The counsel of the petitioner contended that not publishing the rules and orders framed under Section 33(1) of the Act are in violation of Section 33(6) of the Act as well as Section 4 of the Right to Information Act, 2005 (“RTI Act”). Section 4 imposes an obligation on a public authority to maintain all its records duly catalogued and indexed in a manner and the form which facilitates the right to information under this Act
Rules made in accordance with Section 33(1) of the Act must be published in the local gazette and in the affected locality, according to Section 33(6) of the Act. The public authority is required by Section 4(1)(b) of the RTI Act to proactively publish 17 types of information, including the decision-making process it used, the standards it set for performing its duties, and the rules and regulations it controls or that its employees used to perform their duties.

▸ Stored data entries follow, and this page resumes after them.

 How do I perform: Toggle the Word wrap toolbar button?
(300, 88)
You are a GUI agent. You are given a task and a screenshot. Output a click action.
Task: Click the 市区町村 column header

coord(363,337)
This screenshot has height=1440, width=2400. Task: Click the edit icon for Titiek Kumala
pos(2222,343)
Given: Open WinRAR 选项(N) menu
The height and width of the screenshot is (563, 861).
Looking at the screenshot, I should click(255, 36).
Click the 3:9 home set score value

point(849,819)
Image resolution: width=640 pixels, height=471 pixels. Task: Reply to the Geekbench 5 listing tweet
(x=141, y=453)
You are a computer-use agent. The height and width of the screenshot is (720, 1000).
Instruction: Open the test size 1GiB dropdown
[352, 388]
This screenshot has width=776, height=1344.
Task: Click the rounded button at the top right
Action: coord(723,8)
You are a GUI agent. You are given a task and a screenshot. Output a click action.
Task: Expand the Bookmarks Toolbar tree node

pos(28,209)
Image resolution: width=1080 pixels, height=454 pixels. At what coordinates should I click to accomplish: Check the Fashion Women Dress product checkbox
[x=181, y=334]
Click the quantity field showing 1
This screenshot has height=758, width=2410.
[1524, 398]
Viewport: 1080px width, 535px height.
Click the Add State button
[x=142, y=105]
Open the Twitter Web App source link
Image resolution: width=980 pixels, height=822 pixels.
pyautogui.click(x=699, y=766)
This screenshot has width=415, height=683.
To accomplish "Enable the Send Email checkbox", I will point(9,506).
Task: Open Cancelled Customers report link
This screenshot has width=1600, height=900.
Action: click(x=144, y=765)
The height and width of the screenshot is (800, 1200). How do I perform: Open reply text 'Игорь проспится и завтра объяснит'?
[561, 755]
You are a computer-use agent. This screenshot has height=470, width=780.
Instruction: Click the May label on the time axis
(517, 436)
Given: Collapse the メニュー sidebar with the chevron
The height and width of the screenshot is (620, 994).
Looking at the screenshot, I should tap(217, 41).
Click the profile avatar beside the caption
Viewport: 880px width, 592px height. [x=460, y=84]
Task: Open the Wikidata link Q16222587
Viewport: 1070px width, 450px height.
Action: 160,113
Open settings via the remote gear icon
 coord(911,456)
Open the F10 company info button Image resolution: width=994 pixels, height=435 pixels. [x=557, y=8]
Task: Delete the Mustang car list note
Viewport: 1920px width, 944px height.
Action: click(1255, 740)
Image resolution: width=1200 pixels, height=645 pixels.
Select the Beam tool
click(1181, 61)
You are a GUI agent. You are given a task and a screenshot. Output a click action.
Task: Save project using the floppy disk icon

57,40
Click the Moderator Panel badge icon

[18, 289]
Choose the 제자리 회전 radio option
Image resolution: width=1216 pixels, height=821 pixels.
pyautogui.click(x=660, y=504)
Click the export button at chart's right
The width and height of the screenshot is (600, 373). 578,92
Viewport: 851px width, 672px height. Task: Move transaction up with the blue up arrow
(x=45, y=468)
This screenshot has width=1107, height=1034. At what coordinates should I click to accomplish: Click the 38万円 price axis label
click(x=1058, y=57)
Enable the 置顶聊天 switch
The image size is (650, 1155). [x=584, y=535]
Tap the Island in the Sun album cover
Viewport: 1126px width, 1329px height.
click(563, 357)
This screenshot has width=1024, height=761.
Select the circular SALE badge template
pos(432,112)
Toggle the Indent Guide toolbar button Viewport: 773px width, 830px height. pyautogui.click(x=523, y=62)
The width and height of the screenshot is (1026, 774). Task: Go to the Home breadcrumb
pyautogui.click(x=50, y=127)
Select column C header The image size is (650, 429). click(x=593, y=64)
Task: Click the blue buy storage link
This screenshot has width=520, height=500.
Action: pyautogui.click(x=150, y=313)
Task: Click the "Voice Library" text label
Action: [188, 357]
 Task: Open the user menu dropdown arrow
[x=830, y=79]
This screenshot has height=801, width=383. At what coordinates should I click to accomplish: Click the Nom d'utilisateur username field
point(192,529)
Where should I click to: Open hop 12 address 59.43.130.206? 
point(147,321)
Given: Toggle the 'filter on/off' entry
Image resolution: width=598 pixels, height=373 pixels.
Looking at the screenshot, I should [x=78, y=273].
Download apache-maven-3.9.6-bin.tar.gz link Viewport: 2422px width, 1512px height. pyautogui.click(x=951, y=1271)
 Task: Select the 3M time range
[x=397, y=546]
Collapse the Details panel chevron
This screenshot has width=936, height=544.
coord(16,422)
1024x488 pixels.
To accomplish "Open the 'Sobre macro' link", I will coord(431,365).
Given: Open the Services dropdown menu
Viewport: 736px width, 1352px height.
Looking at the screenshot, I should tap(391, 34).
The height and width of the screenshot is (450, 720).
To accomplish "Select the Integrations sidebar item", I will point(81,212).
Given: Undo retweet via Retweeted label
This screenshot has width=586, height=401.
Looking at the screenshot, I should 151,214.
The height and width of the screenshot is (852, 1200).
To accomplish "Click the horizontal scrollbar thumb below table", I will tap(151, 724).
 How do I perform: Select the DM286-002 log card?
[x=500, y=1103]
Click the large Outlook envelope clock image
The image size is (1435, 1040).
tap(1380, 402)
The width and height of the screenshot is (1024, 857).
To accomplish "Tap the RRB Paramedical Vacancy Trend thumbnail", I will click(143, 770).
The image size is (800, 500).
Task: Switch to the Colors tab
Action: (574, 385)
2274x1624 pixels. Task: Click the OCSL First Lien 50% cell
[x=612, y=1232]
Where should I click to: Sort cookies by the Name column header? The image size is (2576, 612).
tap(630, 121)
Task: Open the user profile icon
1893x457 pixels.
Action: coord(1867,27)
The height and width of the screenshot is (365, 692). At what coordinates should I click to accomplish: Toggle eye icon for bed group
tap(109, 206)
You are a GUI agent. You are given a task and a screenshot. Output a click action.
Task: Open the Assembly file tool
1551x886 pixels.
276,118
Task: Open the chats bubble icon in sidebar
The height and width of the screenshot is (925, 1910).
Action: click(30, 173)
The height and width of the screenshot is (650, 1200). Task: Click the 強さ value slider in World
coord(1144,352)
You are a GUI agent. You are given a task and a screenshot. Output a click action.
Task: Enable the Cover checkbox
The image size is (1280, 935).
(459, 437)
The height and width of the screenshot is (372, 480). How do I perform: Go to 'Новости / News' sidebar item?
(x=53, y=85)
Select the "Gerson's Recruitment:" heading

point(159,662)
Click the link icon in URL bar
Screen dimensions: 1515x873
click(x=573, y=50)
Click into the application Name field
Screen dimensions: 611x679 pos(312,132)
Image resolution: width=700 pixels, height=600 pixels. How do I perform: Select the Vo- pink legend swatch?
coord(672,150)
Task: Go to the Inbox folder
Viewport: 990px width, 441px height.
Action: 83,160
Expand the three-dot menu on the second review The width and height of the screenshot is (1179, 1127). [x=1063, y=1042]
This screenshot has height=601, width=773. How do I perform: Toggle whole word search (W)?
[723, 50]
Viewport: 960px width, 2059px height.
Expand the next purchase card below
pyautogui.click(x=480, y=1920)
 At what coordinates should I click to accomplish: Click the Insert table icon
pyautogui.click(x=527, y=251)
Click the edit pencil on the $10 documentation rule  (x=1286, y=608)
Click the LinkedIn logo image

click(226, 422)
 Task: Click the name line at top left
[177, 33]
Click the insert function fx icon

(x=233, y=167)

The Court noted that “Reading the preamble of the RTI Act, indicates that the Constitution of India has established a democratic republic. Democracy requires an informed citizenry and transparency of information which are vital to its functioning and to contain corruption and to hold Government and their instrumentalities accountable to the governed. There must be a harmonization of conflicting interest while preserving the paramountcy of the democratic ideal, in as much as, when revelation of information in actual practice is likely to conflict with other public interest including efficient operations of the government, optimum use of limited fiscal resources and the preservation of confidentiality of sensitive information certain information sought for by the citizen who desire to have it must be provided.”
The petitioner is entitled to know the rules established under Section 33 of the Act and to know the grounds upon which the petitioner was denied permission, the Court found, and the respondent is legally required to publish the information provided in Section 4 of the RTI Act. Since the petitioner will be unable to challenge the permit without this knowledge, it would be a blatant violation of his fundamental right and a statutory right to know and access the law of the land that she infringed.
The Court also stated that the petitioner is entitled to a writ of mandamus for a directive to seek such information, particularly the rules framed under Section 33 of the Act, especially when doing so will help what is obviously the purpose of the RTI Act, i.e., to receive information so as to know what is the procedure followed in the decision-making process and the rules and regulations empowering such decision-making process.
Hence, the Court allowed the petition and directed respondent to publish all the rules and orders framed under Section 33 of the Act on the website.